Then sometimes the tops of the turrets aren't plum to the crosshairs because the reticle isn't plum to the turrets.
When I do level the horizontal crosshair it appears canted down on the left side which visually I hate. It's an optical allusion but it bothers me nevertheless.

Years ago I started putting the reticle oriented by how it looks correct for me when it appears plum and level.
I've won plenty of rifle matches with the scope set up how I like it on all kinds of rifles. That's both holding over and dialing.
I won a ELR match and hit the 2356 yard plate on the first try but missed the other two shots.
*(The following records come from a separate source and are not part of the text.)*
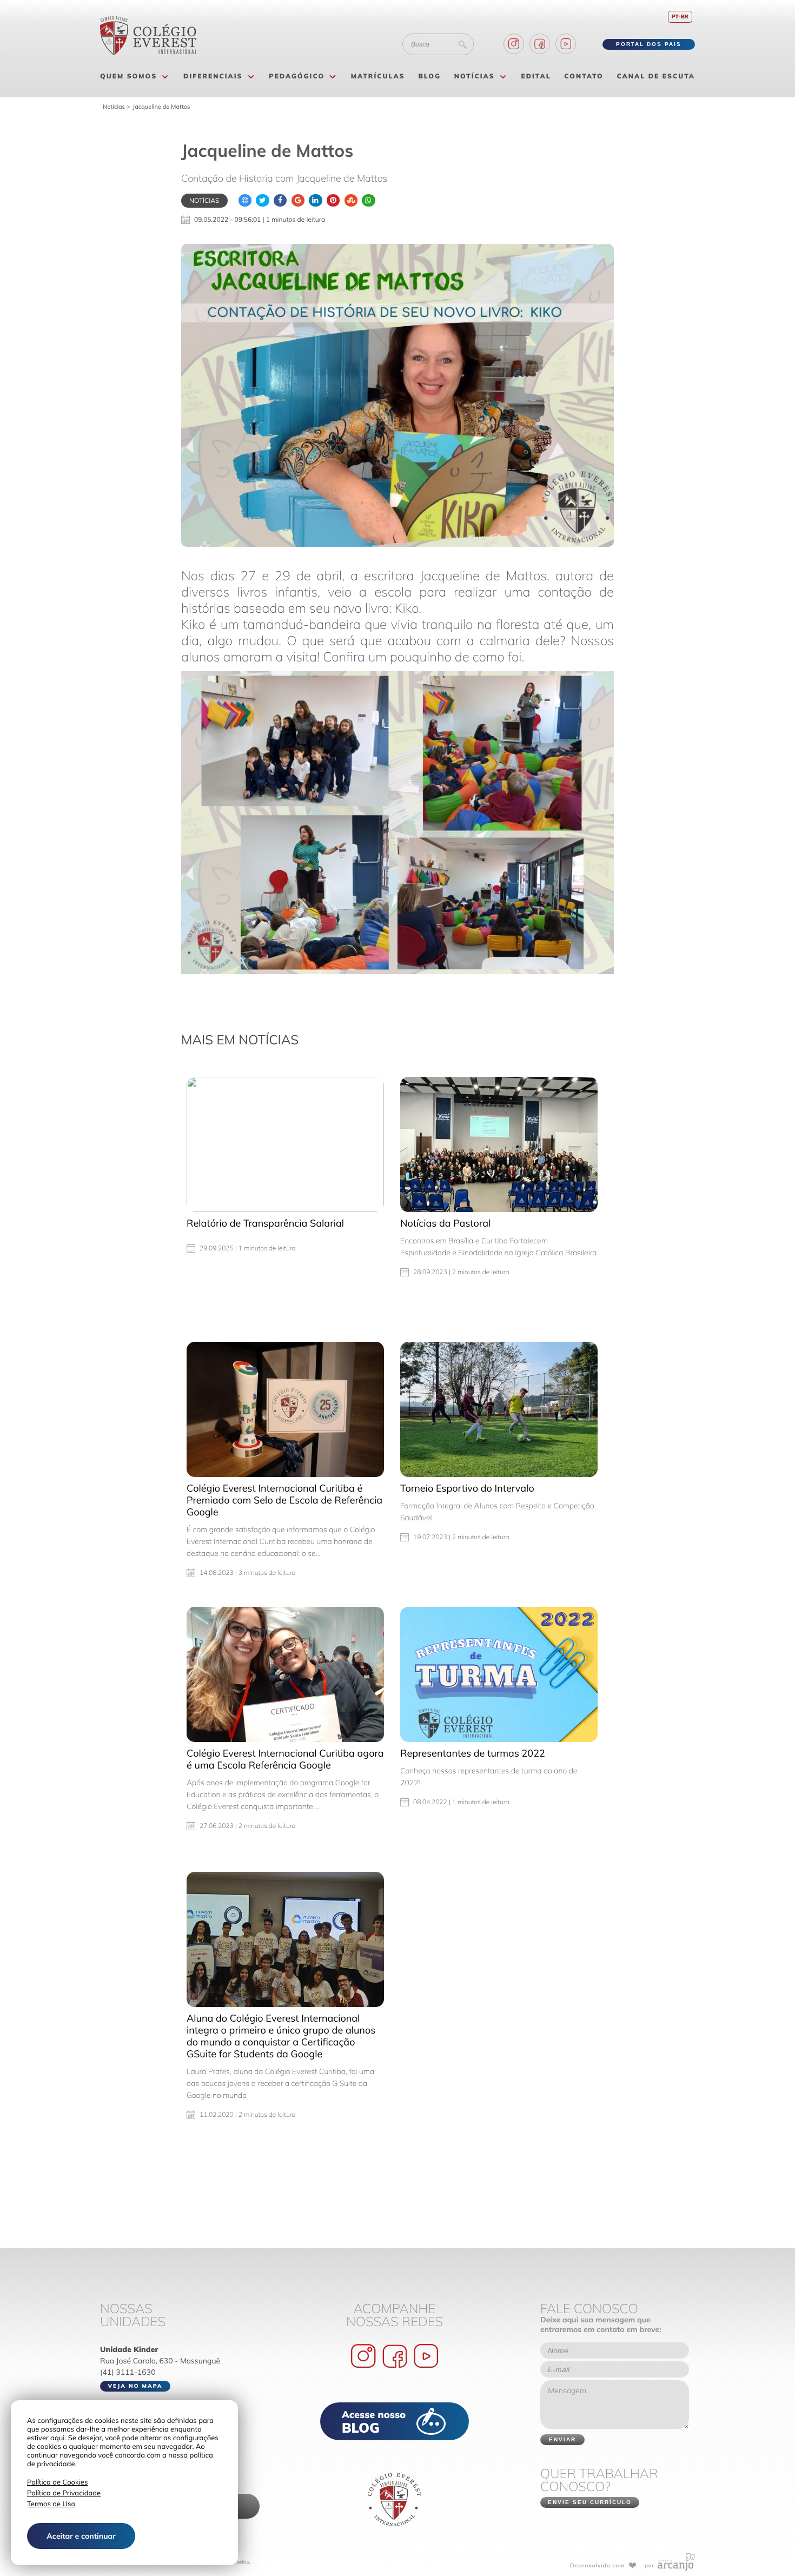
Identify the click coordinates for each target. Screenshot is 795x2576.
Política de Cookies (57, 2482)
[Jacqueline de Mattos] (397, 395)
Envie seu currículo (590, 2502)
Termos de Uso (51, 2504)
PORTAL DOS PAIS (648, 44)
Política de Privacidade (64, 2493)
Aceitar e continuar (81, 2536)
The vertical capability of my reloads, that my dope was slightly off, and the many wind zones on out to the targets blowing my bullets, were the major problems. No I didn't use a level.

I'm not saying that my way is the right way because I'm quite sure my scopes aren't set up perfectly level and plum. I'm just saying that 99% of my misses are not related to how level the scope is, or isn't, "within reason" of course.
When shooting paper you'll usually have sighters bulls to practice on so how level the scope is(within reason) almost becomes irrelevant.
When shooting steel, like in PRS or NRL, you won't be steady enough when shooting off of obstacles to see a difference and most people don't have the time to make sure each shot is leveled.
Heck it's usually the wind that is the main problem that gets all of us.
And gun or gear problems, mainly POI shifts when it comes to airguns.

When I look through a scope I'm automatically pluming the reticle because I hate it when it looks canted. Yes I might be off a bit and I know the math doesn't add up on paper but when I'm shooting well I make the projectiles go where they should according to my abilities as well as within the realities of the imperfection I deal with.

Don't sweat it too much is what I'm getting at.